For 1998-2005 9-5s...

First thing to do is extend and lower the steering wheel. Then you take a T25 and remove the three screws (2 behind the steering wheel, one up from below) holding the trim onto the steering shaft.

Next, slide out the wiper and turn signal stalks. Press in the catches at the top and bottom. WIS says to disconnect them, but if you're not going to be getting in & out of the car, you can just let them dangle on the wires.

Open the driver door, remove the fuse panel cover. Via the hole above the fuse panel, push the lights switch out of the dash from behind. Disconnect the lights switch. You'll need a small screwdriver to pop the red latch open.

You might also want to remove fuse 20 (15A). This keeps the interior lights off. This step is optional.

Push the fog light switch (and any others) out from behind using the lights switch hole for access. Also remove any blank switches. Disconnect any wires you find, and note where they go.

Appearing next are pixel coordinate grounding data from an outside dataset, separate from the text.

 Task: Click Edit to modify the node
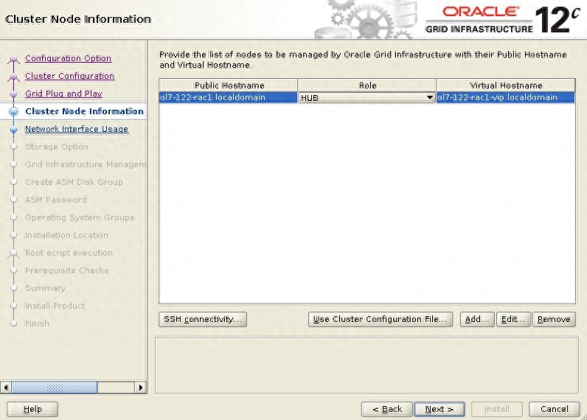(513, 319)
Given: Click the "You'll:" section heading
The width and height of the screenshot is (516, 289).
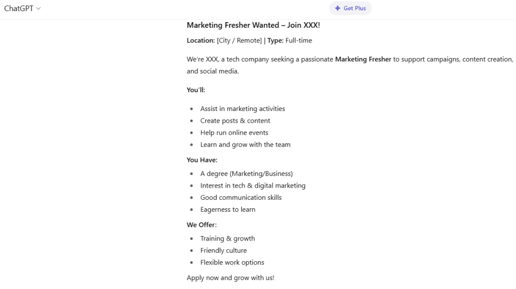Looking at the screenshot, I should click(x=196, y=90).
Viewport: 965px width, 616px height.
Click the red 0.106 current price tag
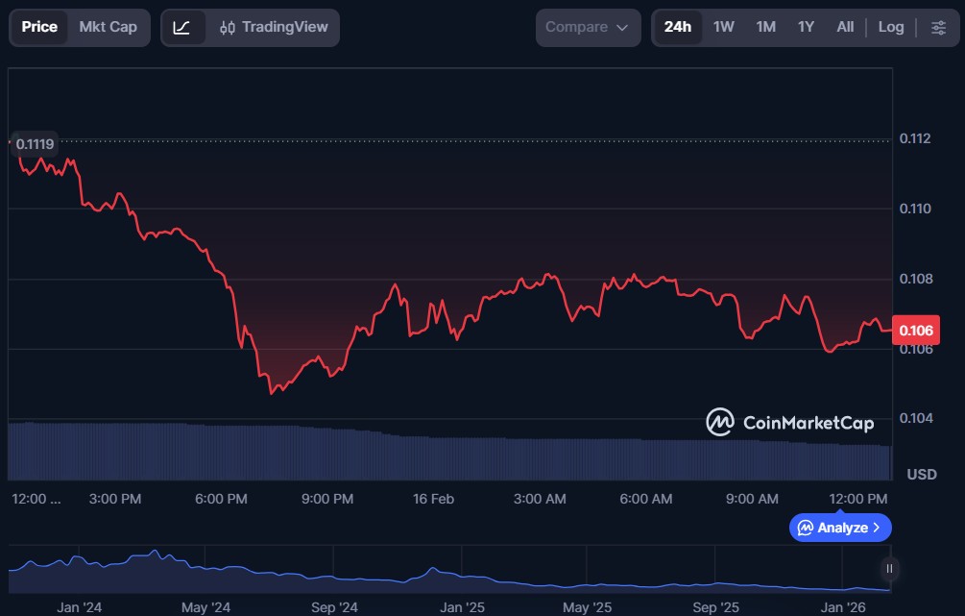point(915,331)
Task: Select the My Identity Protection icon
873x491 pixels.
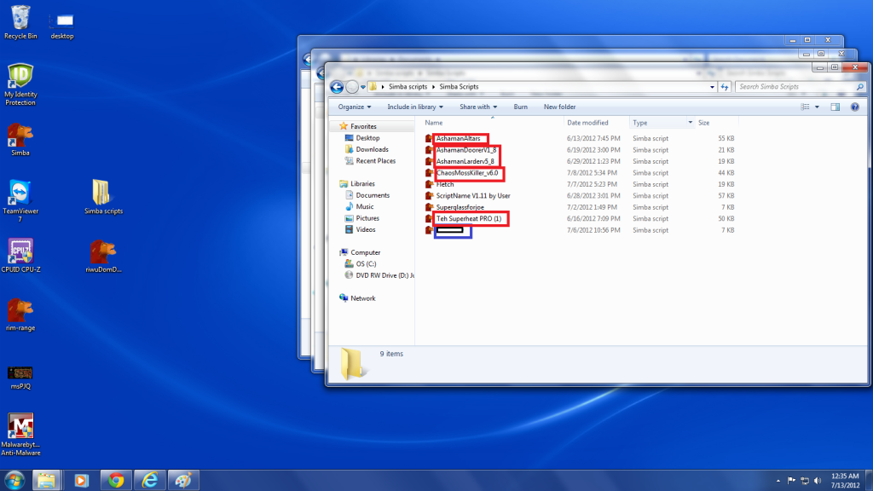Action: (x=20, y=77)
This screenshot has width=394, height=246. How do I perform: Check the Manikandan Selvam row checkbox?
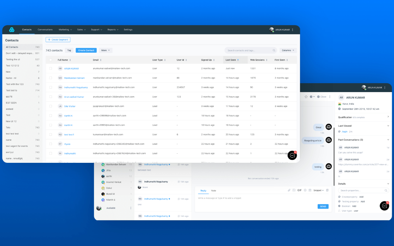(x=50, y=78)
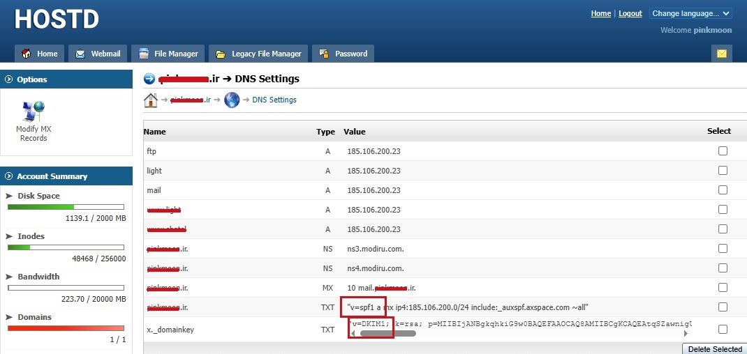Screen dimensions: 747x354
Task: Click the Modify MX Records icon
Action: pos(34,110)
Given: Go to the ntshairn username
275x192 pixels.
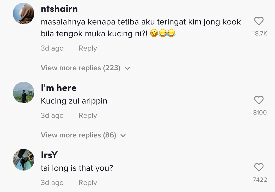Looking at the screenshot, I should point(59,9).
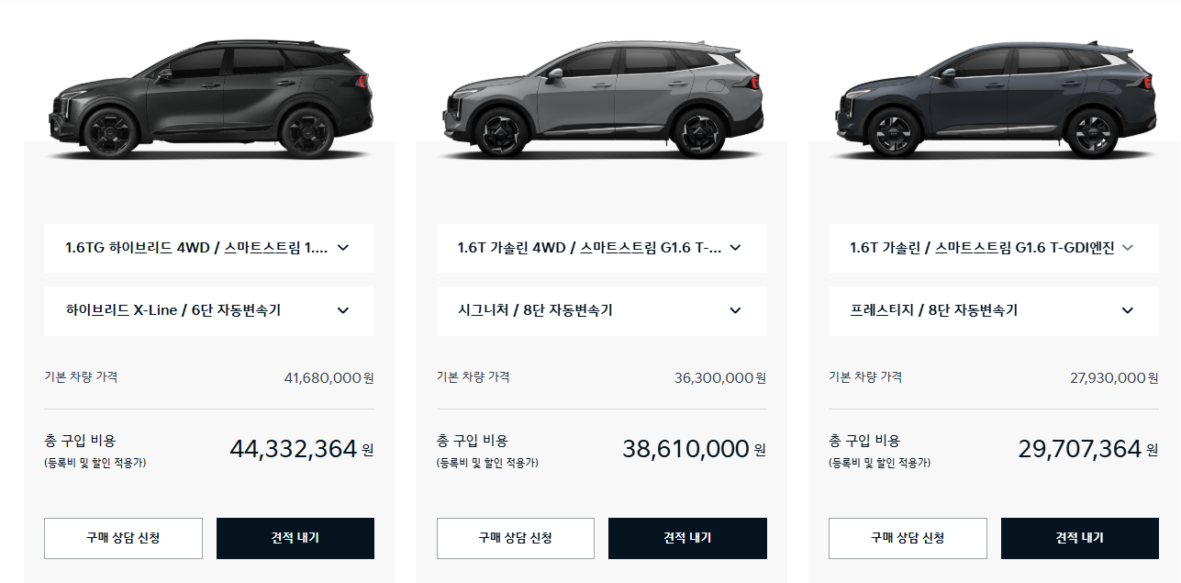This screenshot has width=1181, height=583.
Task: Expand the 하이브리드 X-Line transmission selector
Action: 208,310
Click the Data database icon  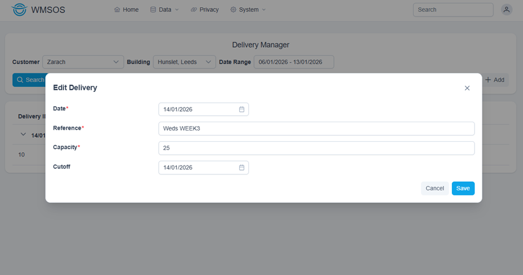point(153,9)
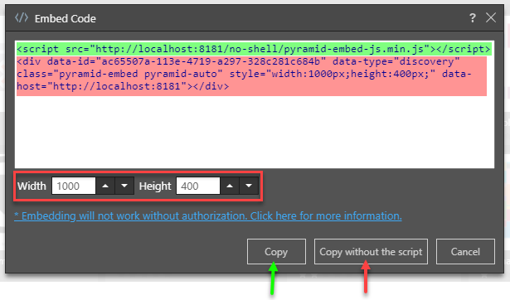
Task: Click the data-host line of embed code
Action: (123, 86)
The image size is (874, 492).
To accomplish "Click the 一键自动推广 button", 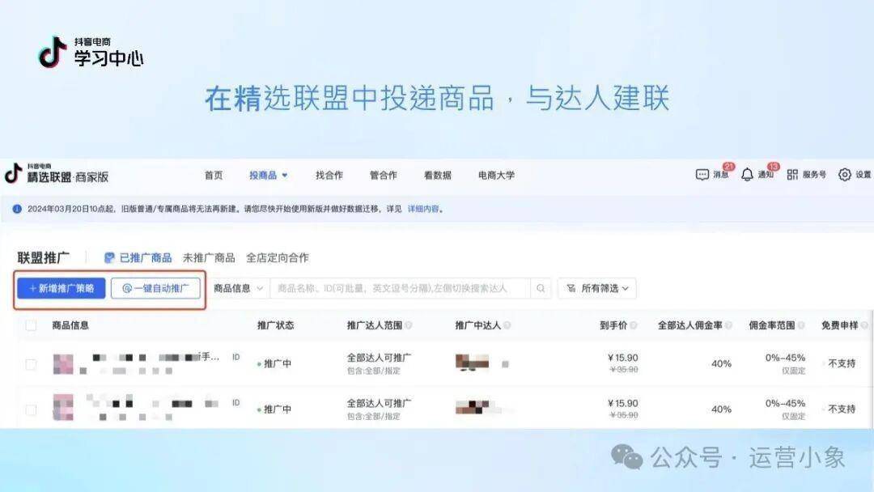I will tap(155, 288).
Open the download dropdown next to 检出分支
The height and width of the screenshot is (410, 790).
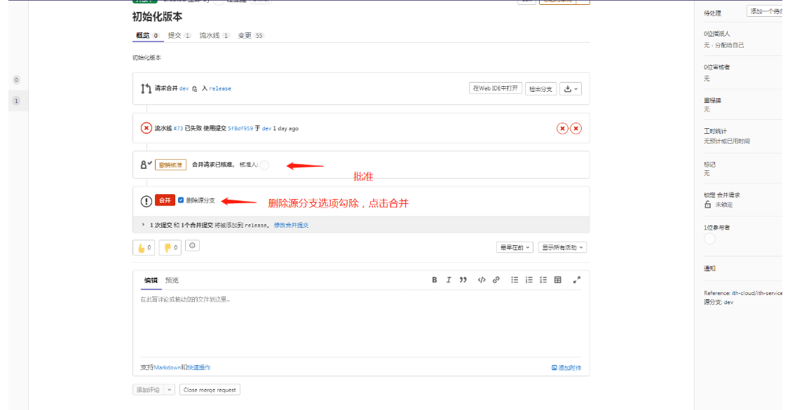[571, 88]
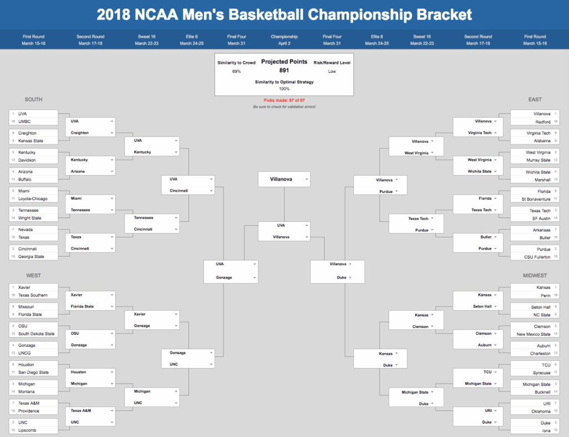
Task: Open the Purdue Elite 8 dropdown
Action: [380, 191]
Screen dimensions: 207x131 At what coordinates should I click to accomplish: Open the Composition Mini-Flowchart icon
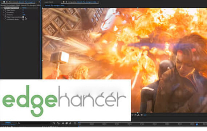pyautogui.click(x=54, y=123)
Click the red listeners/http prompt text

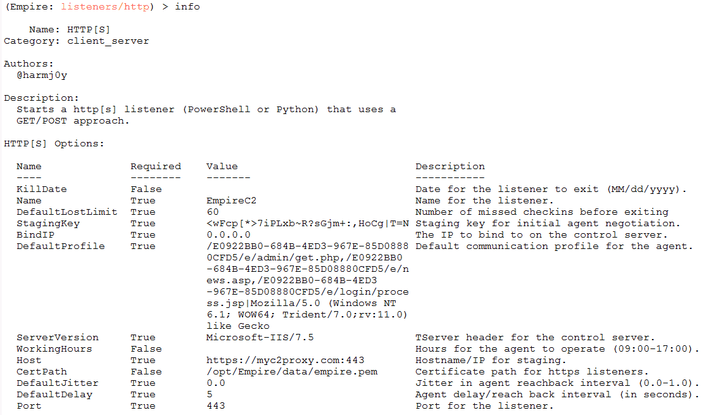point(105,7)
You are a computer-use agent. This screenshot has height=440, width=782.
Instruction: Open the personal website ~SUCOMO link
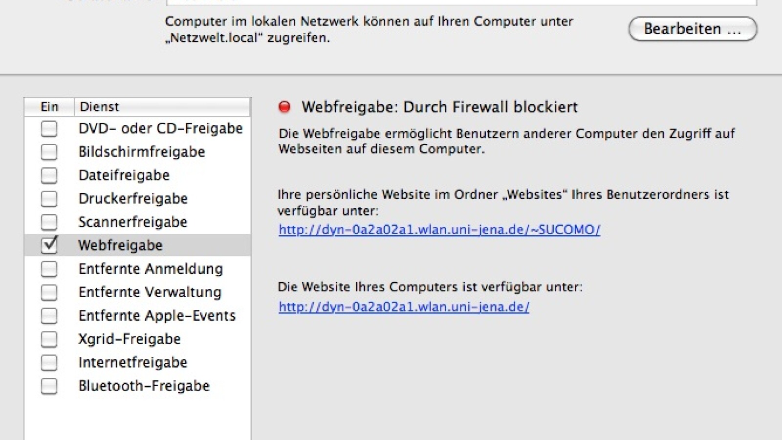tap(439, 229)
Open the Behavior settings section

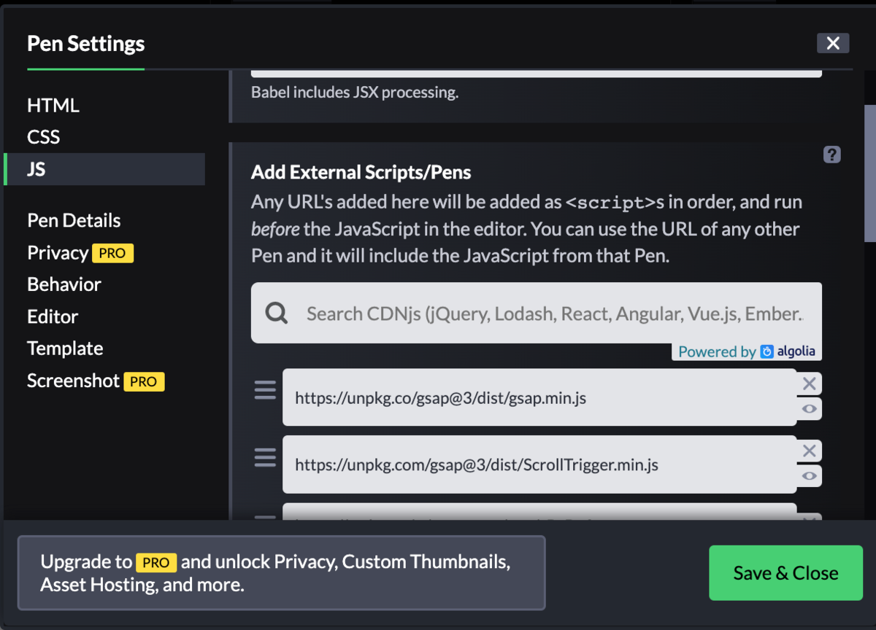[64, 284]
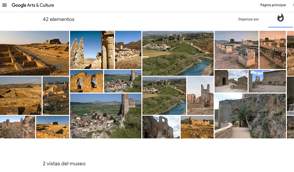
Task: Open large top-left excavation site photo at sunset
Action: pos(34,53)
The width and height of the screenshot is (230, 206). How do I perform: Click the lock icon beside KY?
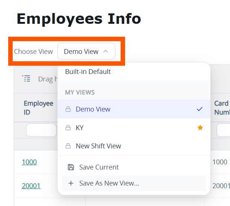point(68,128)
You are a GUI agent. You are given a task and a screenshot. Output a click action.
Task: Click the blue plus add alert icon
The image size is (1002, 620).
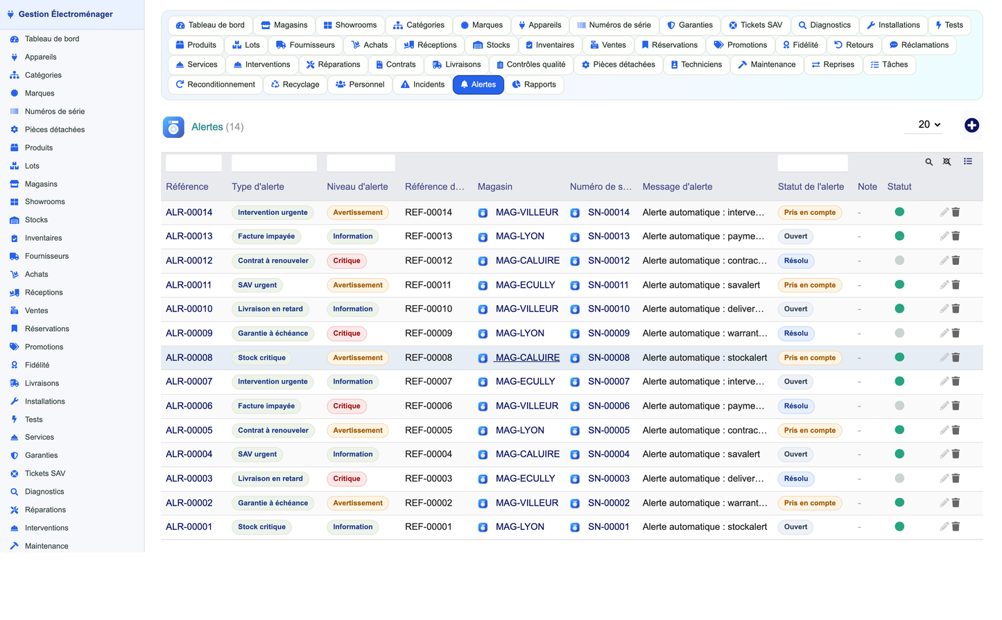[971, 126]
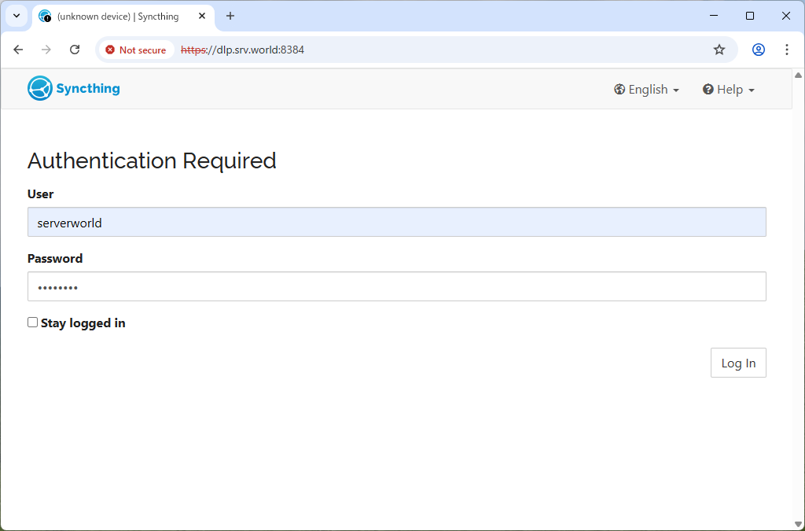Focus the User input field

[396, 222]
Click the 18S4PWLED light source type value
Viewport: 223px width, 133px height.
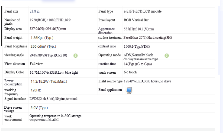coord(147,81)
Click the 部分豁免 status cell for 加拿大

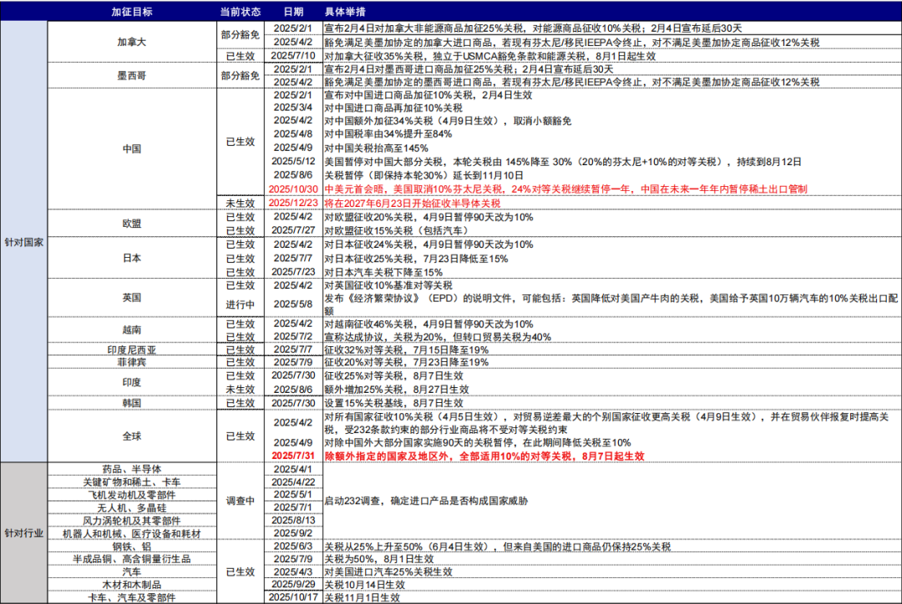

Next, remove the radio using the appropriate tools. The Saab "U" tools are the best. Then remove the radio cage by pressing the sides towards the center (one at a time is fine). Pull the cage out. Remove the main radio connector (three tabs to release it out the back) and the antenna connector (rotate to free the cable, then raise the cable above the tabs, and rotate until it releases from the cage).

Push the ACC unit out from behind. Remove the connector by pressing in the tab on the left side of the connector, and rotating that end off. Keep rotating it until it releases from the ACC.

Push SID out from behind. Remove the connector as above for the ACC.

Remove the hazard switch. It should just gently push out from behind. You can also reach in and disconnect it's cable and leave it with the fascia as you remove it.

Remove any switches or blank switches you have between the radio stack and the instruments and disconnect their wires. Note what connector goes to what switch.

You're almost there. Only 6 screws and 4 clips to go. There are three screws around the ACC opening. Remove these, and put in a safe place. There is one screw on the upper right corner of where the SID goes (I presume it would be upper left in an RHD car...) Remove this one also (If you're tall, this one can be hard to see).

Back to the outboard panel, there are two screws in the lights switch hole. One on the bottom, the other on the outboard edge. Remove these.

Now, all that's holding the main fascia in is 4 clips. These are positioned surrounding the center area of the instruments. Two on the bottom, two on the top. Pull the outboard sides out of the dash pad to free them. Then, using the switch holes, and the instrument "tunnel", pull the dash towards you and off of the clips. It'll take a bit of tugging, but they should come off. Be careful about bending the dash too far.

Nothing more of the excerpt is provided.